Le nouveau premier ministre roumain, Ilie Bolojan (première rangée, à gauche), et les membres de son cabinet se lèvent pendant l’hymne national au Palais du Parlement, à Bucarest, le 23 juin 2025. DANIEL MIHAILESCU/AFP
Après six mois de crise politique, un nouveau gouvernement issu d’une alliance entre partis pro-européens a été investi, lundi 23 juin, par les deux chambres du Parlement roumain, avec 301 voix sur 310 exprimées, sur un total de 464 sièges. Les partis d’extrême droite n’ont, eux, pas participé au vote. Trois jours plus tôt, après un mois d’intenses négociations, le nouveau président de la République, Nicusor Dan, élu le 19 mai, avait désigné son premier ministre : sans surprise, son choix s’est porté sur Ilie Bolojan, président du Parti national libéral (PNL) et président du Sénat depuis 2024.

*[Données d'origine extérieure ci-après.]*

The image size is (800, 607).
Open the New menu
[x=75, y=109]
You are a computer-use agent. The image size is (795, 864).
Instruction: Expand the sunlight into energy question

Agé de 56 ans, ce réformateur a également été chef de l’Etat par intérim, de février à mai, après la démission du président Klaus Iohannis. Le mandat de ce dernier avait été prolongé par la Cour constitutionnelle, à la suite de l’annulation du scrutin présidentiel, en décembre 2024. Les autorités avaient constaté des irrégularités lors du premier tour, sur fond de soupçons d’ingérences russes.